I have, on occasion, noted that there appears to be a slight disparity in the way in which our media, including the “liberal” New York Times, reports on rallies held by right wingers as opposed to those held by left wingers. So long as two or more gather in the tea party’s name, the event is covered, while thousands of people braving the snow in Wisconsin merit barely a word.
Yesterday, the “tea party”, the world’s greatest astroturf organization, “rallied” at the National Capitol, and the Times covered it straight:
Outside the Capitol on a cold, damp afternoon, Tea Party activists from around the country warned that they would not accept less than a $100 billion cut from this year’s budget, and that there could be election consequences for those who did not heed their call.
Were they from around the country?

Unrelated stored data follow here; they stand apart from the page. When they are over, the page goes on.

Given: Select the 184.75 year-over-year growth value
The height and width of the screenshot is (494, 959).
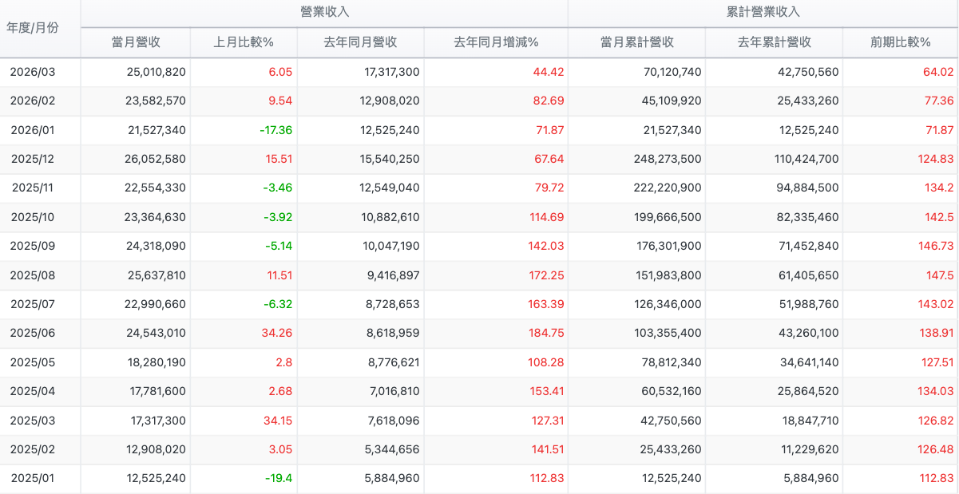Looking at the screenshot, I should coord(547,333).
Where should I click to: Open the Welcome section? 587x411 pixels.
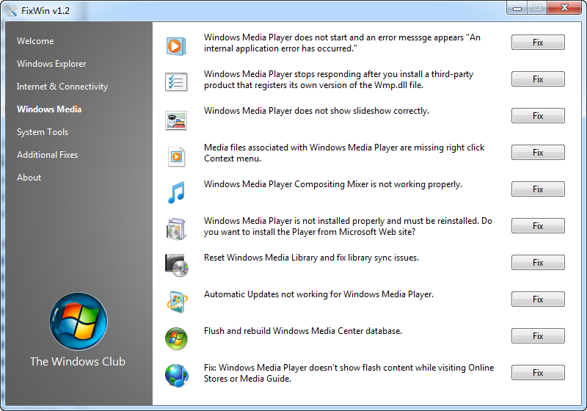coord(35,41)
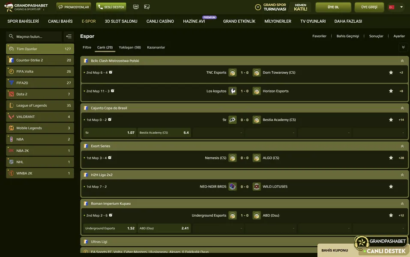The width and height of the screenshot is (410, 257).
Task: Favorite the TNC Esports match with star
Action: 391,73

No evidence is cited? Was it a rally? Well, if a ragtag group of perhaps 200 people qualifies as a rally, given the venue, then it was a rally. Would a group of 200 people demanding government spending on education have gotten this kind of press? Would they have been favored with one close cropped photo designed to mislead the casual observer into thinking there was a crowd, never mind the two misleading photos the tea party “rally” got?

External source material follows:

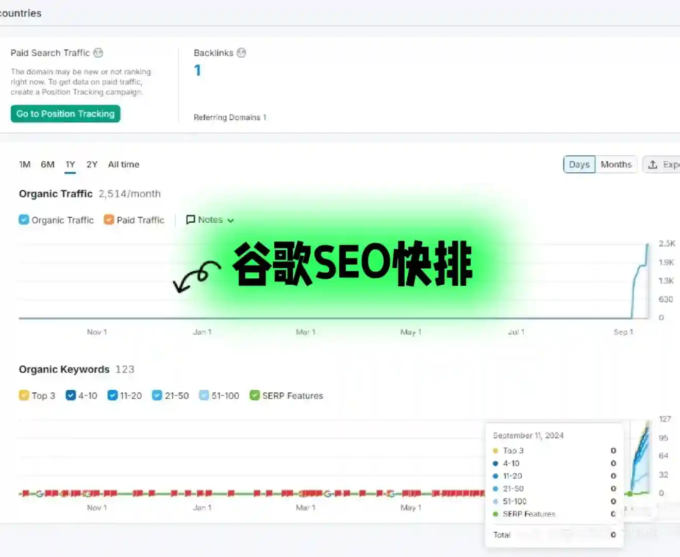Uncheck the SERP Features filter
Viewport: 680px width, 557px height.
[x=255, y=395]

Now, if you read deep into the article, you finally do find that even the Times finally gets around to estimate that this “crowd”, which Mitch McConnell claimed “sent a powerful message to Washington” consisted of no more than 300 people, including counter demonstrators and, most likely, the legions of the press that are attracted to tea party rallies like flies to dog shit.
It was, by any rationale standard but one, a total failure. It succeeded only because the media feels compelled to treat this political fraud seriously.